Limitations & Future Work¶
- The method depends on focal length estimation and the 500-pixel threshold. Performance might degrade in scenarios where camera calibration fails or thresholds aren't applicable (e.g., synthetic images, images without clear camera models).
- The two-stage, two-training process (Stage I LoRA ~2 days on 4×H200, Stage II Decoder ~1.5 days on 8×H200) is heavy. Inference involving magnification, repair, shrinking, and decoding is slower than single-forward methods.
- Shadow removal relies on LPIPS supervision on the background; its effectiveness on large-scale or complex projected shadows has not been fully verified. The slight PSNR/SSIM regression in Stage II (d) vs (c) indicates an ongoing trade-off between color-shadow repair and pixel fidelity.
- primarily focused on "small objects"; performance on ultra-large masks or dense multi-object scenes was not the primary focus.
Related Work & Insights¶
- vs Flux-Fill: Flux-Fill is a specialized inpainting model relying on text+binary masks at original resolution. It was previously SOTA for small objects (PSNR 25.0). Ours bypasses the resolution bottleneck via magnification and use a general Flux+LoRA, pushing PSNR to 31.3 by "solving compression loss through perspective change."

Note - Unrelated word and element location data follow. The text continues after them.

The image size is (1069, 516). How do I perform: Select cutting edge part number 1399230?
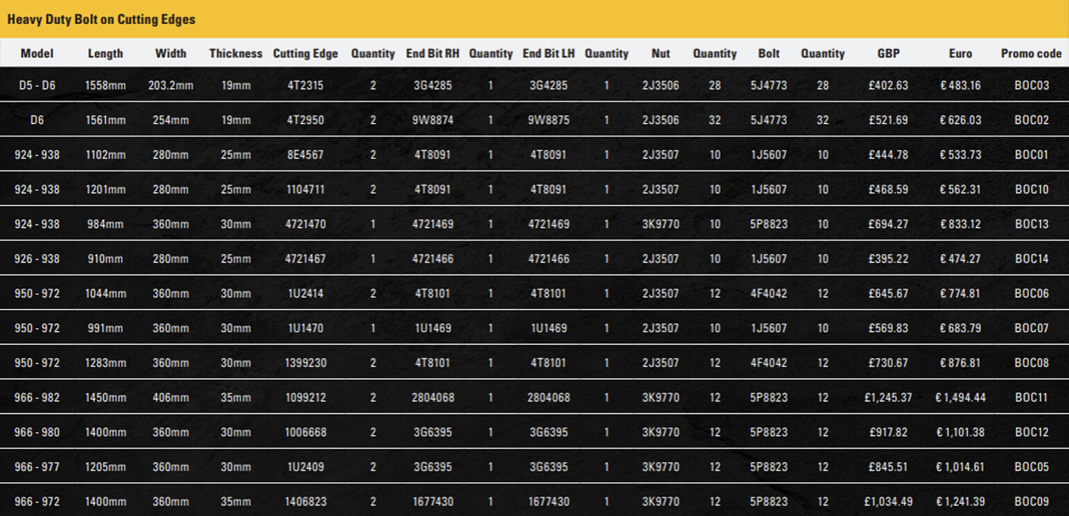(x=305, y=363)
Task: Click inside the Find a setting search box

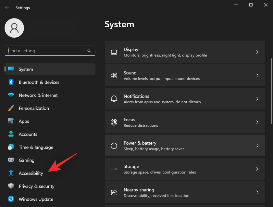Action: click(x=45, y=51)
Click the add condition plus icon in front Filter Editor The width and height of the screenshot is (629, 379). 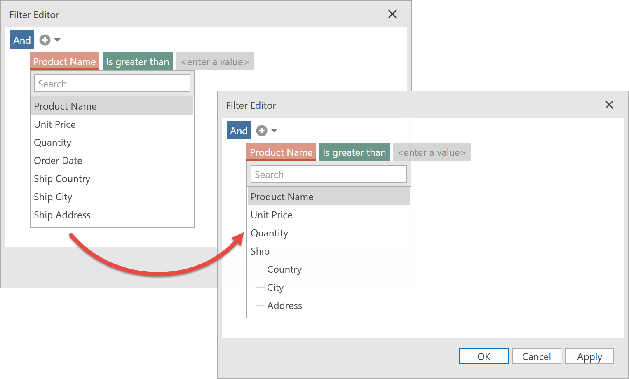[262, 131]
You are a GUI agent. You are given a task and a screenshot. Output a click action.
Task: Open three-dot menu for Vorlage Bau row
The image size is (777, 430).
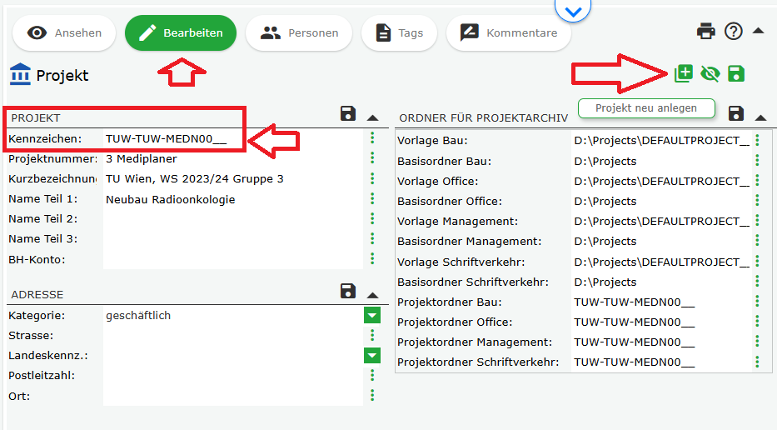(x=757, y=141)
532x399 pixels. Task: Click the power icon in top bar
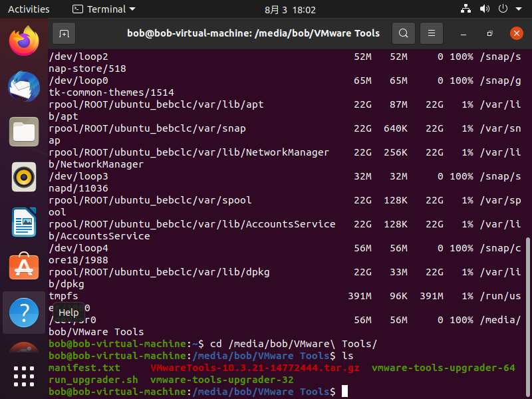click(501, 9)
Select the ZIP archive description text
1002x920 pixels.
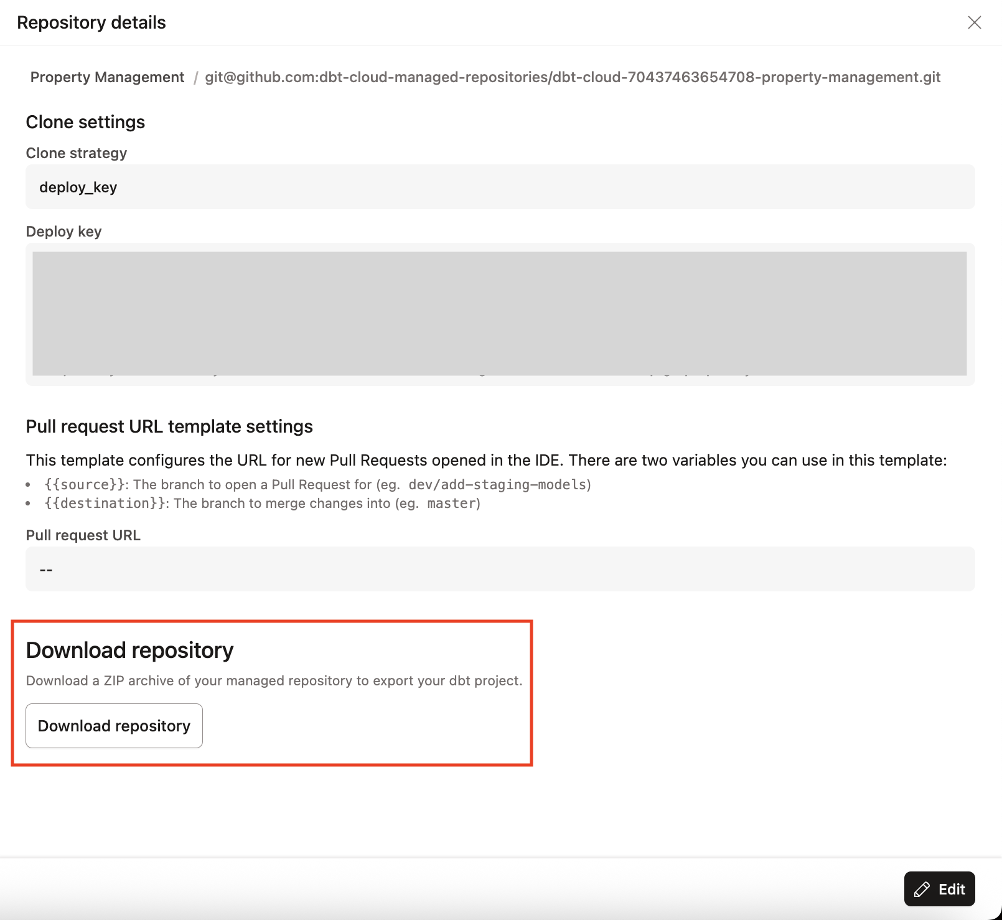click(274, 680)

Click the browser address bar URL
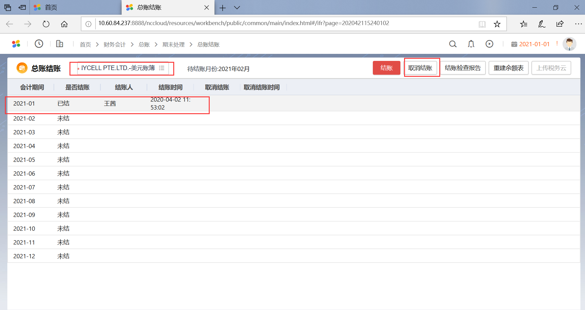click(243, 23)
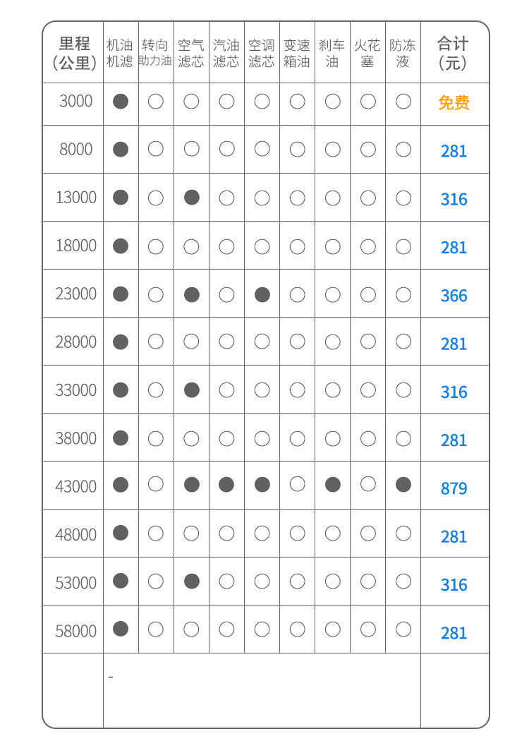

- vs OmniEraser: OmniEraser uses dual foreground/background guidance to enhance context (a design Ours also utilizes). However, it repairs at the original scale, often damaging backgrounds or leaving shadows. Ours uses mask-based stitching to preserve backgrounds and a decoder to remove shadows.

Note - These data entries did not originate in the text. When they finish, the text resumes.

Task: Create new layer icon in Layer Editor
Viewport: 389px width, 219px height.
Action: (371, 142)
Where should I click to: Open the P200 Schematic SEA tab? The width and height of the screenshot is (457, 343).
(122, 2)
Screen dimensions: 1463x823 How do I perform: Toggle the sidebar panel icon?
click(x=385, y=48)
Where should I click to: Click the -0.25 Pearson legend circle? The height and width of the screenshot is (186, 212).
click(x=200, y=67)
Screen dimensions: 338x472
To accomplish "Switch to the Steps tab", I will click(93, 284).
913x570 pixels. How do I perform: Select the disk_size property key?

- vs AttentiveEraser: AttentiveEraser was previously best for overall quality (FID/CMMD) and background preservation, but it dejó object shadows. Ours preserves the background while automatically repairing shadows, further reducing FID/CMMD.
Rating¶
- Novelty: ⭐⭐⭐⭐ The "camera zoom to bypass VAE compression" angle is novel and targets the root cause.
- Experimental Thoroughness: ⭐⭐⭐⭐ Two benchmarks, five metrics, comparison with 8 methods, and component-wise ablation.
- Writing Quality: ⭐⭐⭐⭐ Clear motivation, well-explained pipeline and losses.
- Value: ⭐⭐⭐⭐ Small object removal is a real-world demand; the method offers strong engineering reproducibility.